Bart and Lisa, longtime residents of Crosslake, both grew up with family cabins on the Whitefish Chain. It was in Crosslake that the two met at a Lions Club spaghetti dinner.
The Taylors say the whole family loves living on the Whitefish Chain.
Bart and Lisa’s two children, Hannah, 9, and Millie, 6, enjoy wakeboarding, knee boarding and water-skiing. Lisa, too, is a water-skier.
When they’re not on the lakes, Bart is branch president of Riverwood Bank in both Crosslake and Baxter. Lisa is in sales for her family’s company, Karlsburger Foods. She also helps out with reading at Crosslake Community School.
The two are also involved in Mount Ski Gull.

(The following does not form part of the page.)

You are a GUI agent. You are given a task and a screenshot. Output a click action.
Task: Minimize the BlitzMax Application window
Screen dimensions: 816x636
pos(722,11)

Bart is vice chair of the board of directors, and he said the whole family enjoys downhill skiing.
Skiing is just one of many wintertime activities Lisa said the family enjoys, including ice fishing, snowmobiling and ice skating.
Bart is a member of the Crosslake-Ideal Lions Club and spent many years with the chamber of commerce both as a member and board member.
They say they prefer living in a small community like Crosslake.
“One of the coolest things is you pretty much know everybody in town,” Bart said.
“I love the small community and the way everybody helps each other out. I like a small-town feel,” Lisa said.
Bart usually makes chili for Riverwood Bank in the cookoff, and Lisa has helped the students at Crosslake Community School with their chili.
Unfortunately, Bart won’t continue in his tradition of competing in the chili cookoff, an event in which he’s won several awards.
This is because of Minnesota Department of Health laws that require that all meat be prepared in a commercial kitchen, something Bart doesn’t have access to.
Bart said his secret ingredient in the chili was smoked pork shoulder and beef brisket, an ingredient that takes time. He had been using his personal smoker for the meat.
He’s outspoken about his personal disagreement with the health department’s rules.
“I understand that there is always some risk in food-borne illness,” he said. “But, call me crazy, I feel I should have the freedom of choice (for a charity event in this great country) to cook my chili’s meat in my smoker behind my house.”
While he’s disappointed he won’t be participating in the chili competition, he’s excited to try other businesses’ chili. In the past, he’s been so busy serving his 10 gallons of chili that he hasn’t made it to other competitors’ sites.
Cindy Myogeto of the Crosslake Chamber of Commerce said the criteria for becoming Crosslake Days royalty is all about the Crosslake community. Royalty, she said, are community supporters, Crosslake cheerleaders and people who are involved in community events and organizations.
The Taylors are all of these things, Myogeto said.
“They’re just good community people.”